→ **Extracted material**:
>>>

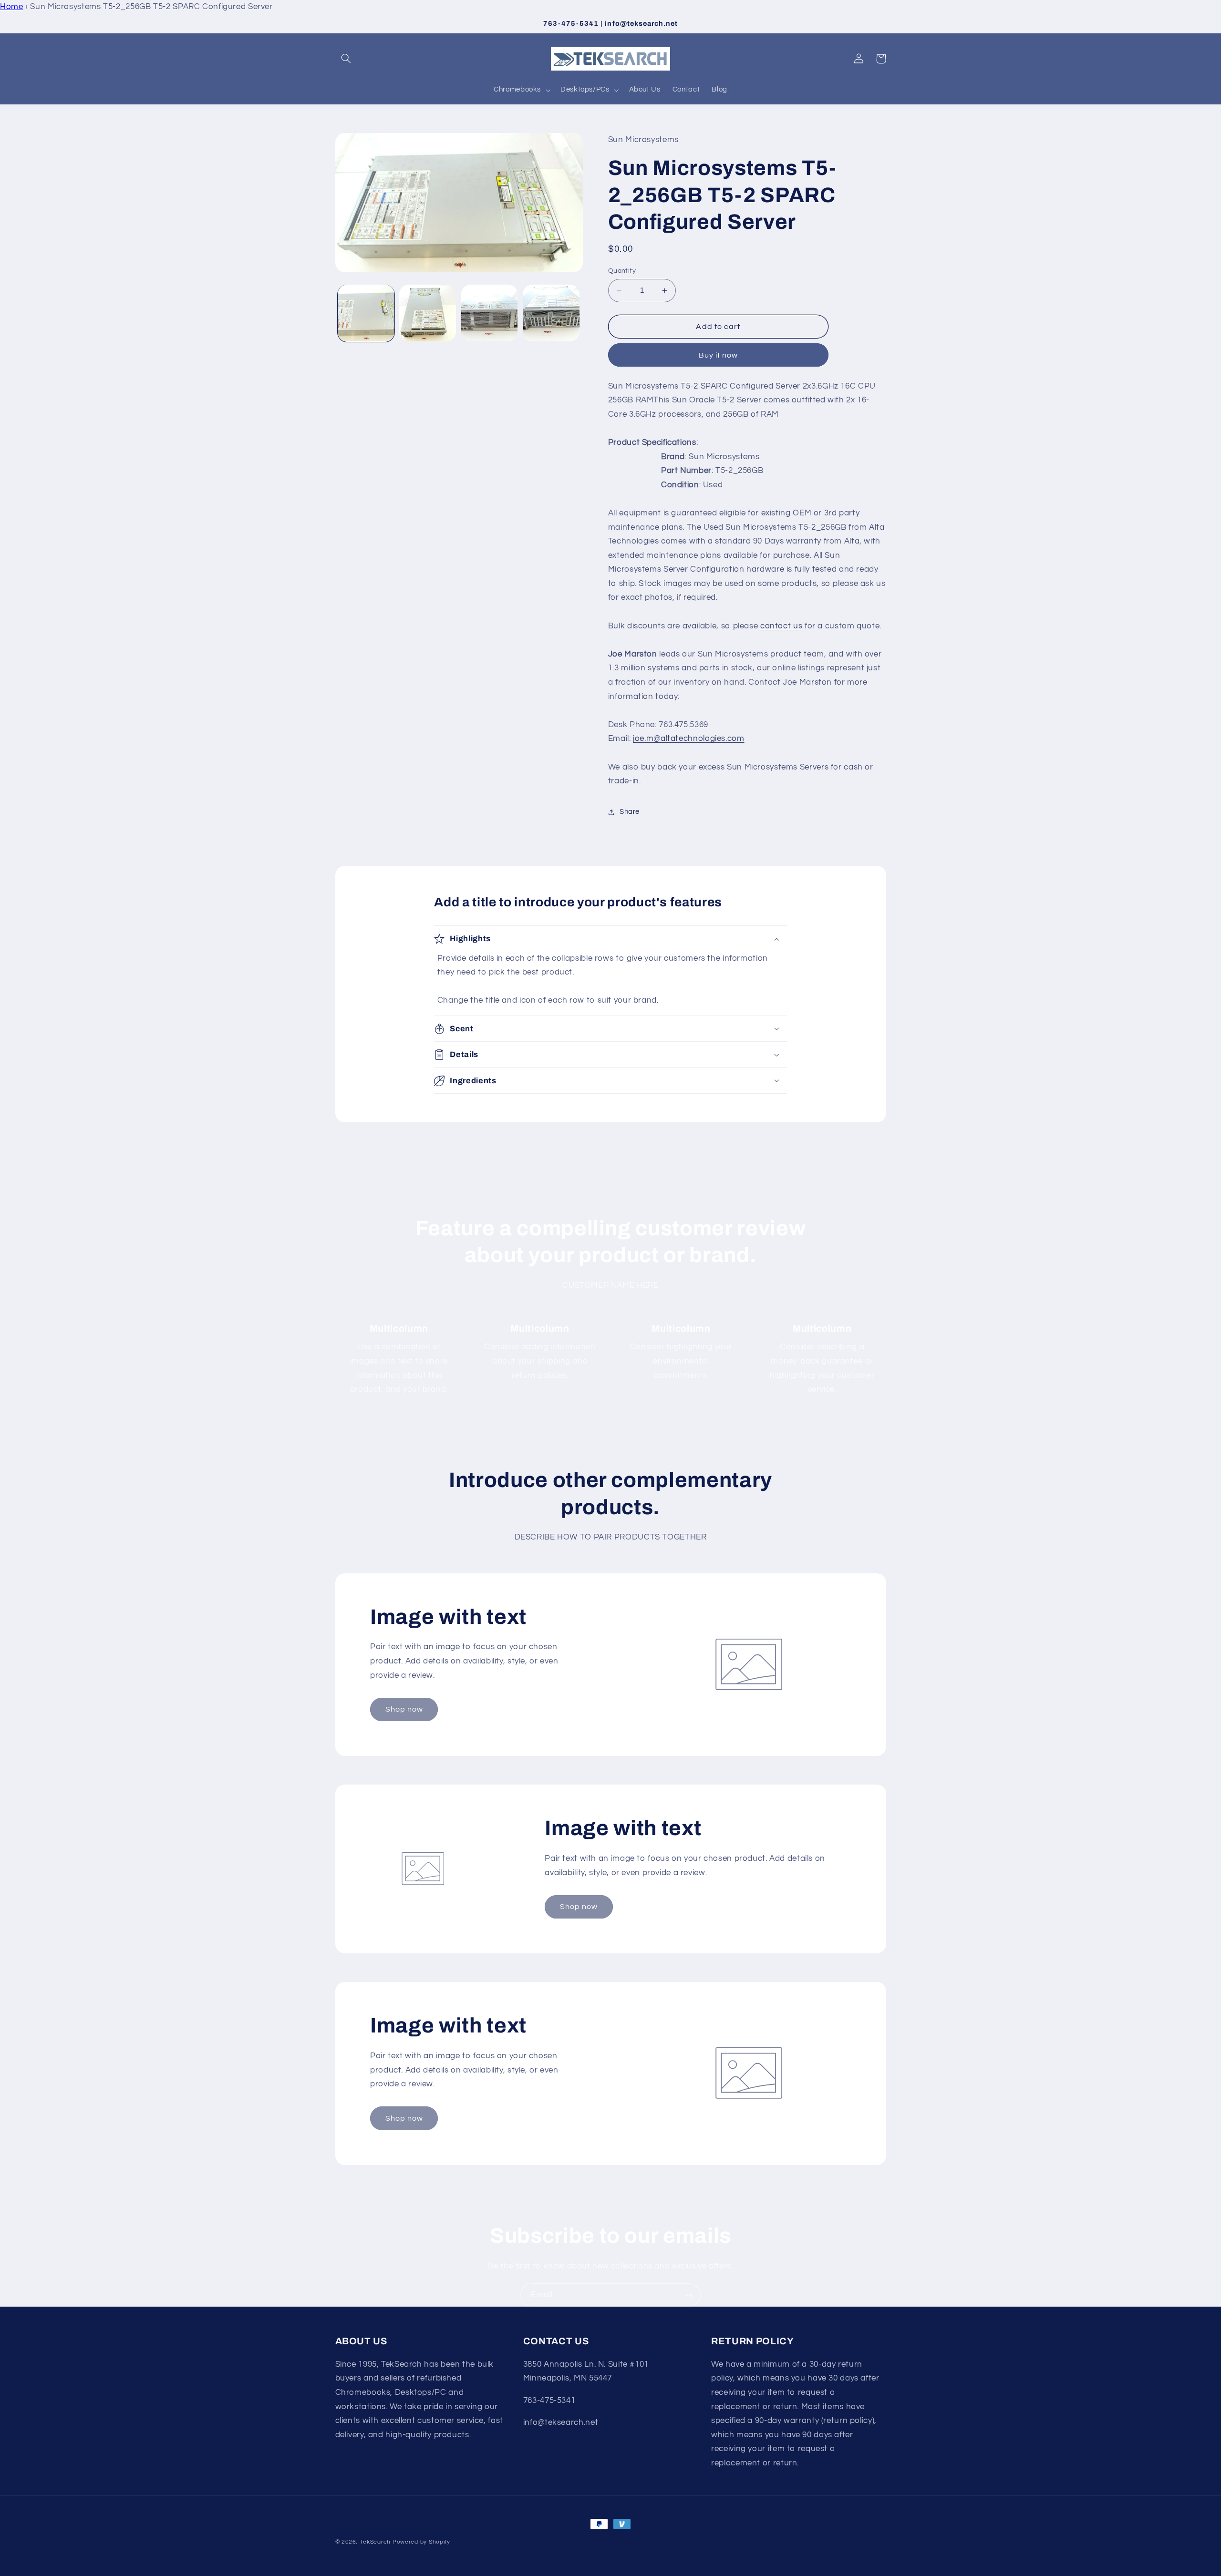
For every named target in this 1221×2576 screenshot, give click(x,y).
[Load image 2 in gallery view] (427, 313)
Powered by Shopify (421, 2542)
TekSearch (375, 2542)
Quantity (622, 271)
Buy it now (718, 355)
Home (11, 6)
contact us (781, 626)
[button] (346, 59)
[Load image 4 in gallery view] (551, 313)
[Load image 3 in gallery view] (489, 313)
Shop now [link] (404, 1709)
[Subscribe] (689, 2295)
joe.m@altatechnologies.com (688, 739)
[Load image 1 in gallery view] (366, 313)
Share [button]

<<<

A faithful copy of all the records is required, with the pictures left out.

For every named target in this 1221×2576 screenshot, give click(x,y).
[Load image 2 in gallery view] (427, 313)
Powered by Shopify (421, 2542)
TekSearch (375, 2542)
Quantity (622, 271)
Buy it now (718, 355)
Home (11, 6)
contact us (781, 626)
[button] (346, 59)
[Load image 4 in gallery view] (551, 313)
[Load image 3 in gallery view] (489, 313)
Shop now [link] (404, 1709)
[Subscribe] (689, 2295)
joe.m@altatechnologies.com (688, 739)
[Load image 1 in gallery view] (366, 313)
Share [button]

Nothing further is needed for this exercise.